Diese Urkunde wurde der Gemeinde Müllendorf vom Ungarischen Staatsarchiv in digitalisierter Form zur Verfügung gestellt.
Die für Müllendorf relevante Textstelle lautet:
„… Item castrum Purpach, simul cum villa Kuesd,
ac porcione quam habuit in Nykch, cum omnibus
illarum utilitatibus, servis videlicet et ancillis, mancipijs,
libertinis, vineis, silvis, pratis, piscaturis et alijs
utilitatibus universis; …“
Im Jahre 1270 ist Kuesd (Müllendorf) zusammen mit dem castrum Purpach im Besitze des Nikolaus, des Sohnes Arnolds dg. [=de genere] Buzat-Haholt. Da dieser sich mit anderen Baronen gegen König Stephan erhob, wird ihm u.a. „ebenso castrum Purpach, zusammen mit dem Dorf Kuesd und ein Gutsanteil in Nykch (Nick im Komitat Vas=Eisenburg) mit allen Nutzungen, Knechten und Mägden, Weingärten, Wiesen und Wäldern, Fischereirecht und allen anderen Nutzungen“ entzogen. Die Besitzungen erhält der Banus Ponith, der für den König gekämpft hatte, und dessen Nachkommen.

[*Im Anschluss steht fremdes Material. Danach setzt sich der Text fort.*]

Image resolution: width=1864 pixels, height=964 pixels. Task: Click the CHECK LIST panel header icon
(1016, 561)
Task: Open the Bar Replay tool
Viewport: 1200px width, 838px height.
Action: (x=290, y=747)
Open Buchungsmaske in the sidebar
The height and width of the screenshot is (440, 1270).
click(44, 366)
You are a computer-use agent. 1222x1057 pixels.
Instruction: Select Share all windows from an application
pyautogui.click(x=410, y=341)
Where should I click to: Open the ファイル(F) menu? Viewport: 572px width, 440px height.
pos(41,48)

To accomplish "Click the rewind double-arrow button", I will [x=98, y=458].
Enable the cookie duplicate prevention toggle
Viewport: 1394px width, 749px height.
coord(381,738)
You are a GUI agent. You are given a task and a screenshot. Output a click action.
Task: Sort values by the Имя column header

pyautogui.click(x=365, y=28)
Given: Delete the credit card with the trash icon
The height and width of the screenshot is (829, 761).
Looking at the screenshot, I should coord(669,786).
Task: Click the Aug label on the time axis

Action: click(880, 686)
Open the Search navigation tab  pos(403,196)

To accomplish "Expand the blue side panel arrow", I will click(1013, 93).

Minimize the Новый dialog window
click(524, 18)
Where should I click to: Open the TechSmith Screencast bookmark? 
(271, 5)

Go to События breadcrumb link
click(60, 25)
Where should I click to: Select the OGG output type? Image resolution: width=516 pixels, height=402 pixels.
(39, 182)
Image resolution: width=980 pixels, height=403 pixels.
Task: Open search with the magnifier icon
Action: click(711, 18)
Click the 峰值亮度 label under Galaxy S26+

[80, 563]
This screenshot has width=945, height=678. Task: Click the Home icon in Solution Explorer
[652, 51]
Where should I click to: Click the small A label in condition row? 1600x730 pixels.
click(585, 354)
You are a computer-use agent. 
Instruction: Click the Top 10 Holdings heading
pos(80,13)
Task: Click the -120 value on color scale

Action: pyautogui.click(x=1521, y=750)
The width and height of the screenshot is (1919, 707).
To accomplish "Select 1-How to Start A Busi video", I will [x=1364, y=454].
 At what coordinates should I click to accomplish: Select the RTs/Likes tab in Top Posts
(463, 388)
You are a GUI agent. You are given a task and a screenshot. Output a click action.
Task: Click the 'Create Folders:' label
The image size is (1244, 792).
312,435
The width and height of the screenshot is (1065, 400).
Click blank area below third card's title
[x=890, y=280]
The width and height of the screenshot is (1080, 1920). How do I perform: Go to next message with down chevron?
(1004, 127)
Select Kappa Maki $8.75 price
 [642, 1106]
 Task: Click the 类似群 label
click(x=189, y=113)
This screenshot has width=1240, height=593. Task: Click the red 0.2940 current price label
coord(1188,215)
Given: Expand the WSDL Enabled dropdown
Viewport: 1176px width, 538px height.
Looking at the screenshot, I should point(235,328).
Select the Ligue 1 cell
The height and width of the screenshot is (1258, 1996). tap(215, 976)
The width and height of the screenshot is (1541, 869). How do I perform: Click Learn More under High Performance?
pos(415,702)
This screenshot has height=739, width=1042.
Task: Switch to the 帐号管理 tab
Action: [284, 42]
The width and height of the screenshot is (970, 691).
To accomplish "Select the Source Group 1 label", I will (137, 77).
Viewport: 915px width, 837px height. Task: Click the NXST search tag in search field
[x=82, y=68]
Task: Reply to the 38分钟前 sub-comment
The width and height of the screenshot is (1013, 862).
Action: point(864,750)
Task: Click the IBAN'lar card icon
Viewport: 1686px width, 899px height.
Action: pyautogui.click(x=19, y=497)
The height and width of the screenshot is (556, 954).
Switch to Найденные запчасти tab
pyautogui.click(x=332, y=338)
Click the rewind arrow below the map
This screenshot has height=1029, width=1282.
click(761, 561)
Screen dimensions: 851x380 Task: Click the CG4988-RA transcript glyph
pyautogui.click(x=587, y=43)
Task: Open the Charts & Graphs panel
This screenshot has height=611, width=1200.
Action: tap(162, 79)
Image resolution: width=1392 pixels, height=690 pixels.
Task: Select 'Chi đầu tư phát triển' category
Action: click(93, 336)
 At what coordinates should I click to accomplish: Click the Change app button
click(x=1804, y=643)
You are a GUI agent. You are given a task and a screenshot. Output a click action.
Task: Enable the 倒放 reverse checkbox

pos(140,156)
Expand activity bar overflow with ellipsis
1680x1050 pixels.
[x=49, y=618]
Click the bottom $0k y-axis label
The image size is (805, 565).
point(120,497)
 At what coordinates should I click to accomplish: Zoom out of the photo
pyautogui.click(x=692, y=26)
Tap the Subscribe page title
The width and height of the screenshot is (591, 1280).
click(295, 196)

Dass es sich bei der Bezeichnung „Villa Kuesd“ um Müllendorf handelt, wird von mehreren namhaften Historikern bestätigt. Als Beweis hierfür dient auch die Urkunde von 1271, in der Kuesd im Besitz des Banus Ponith als östlicher Nachbarort von Byzuskut (= Steinbrunn) erwähnt wird.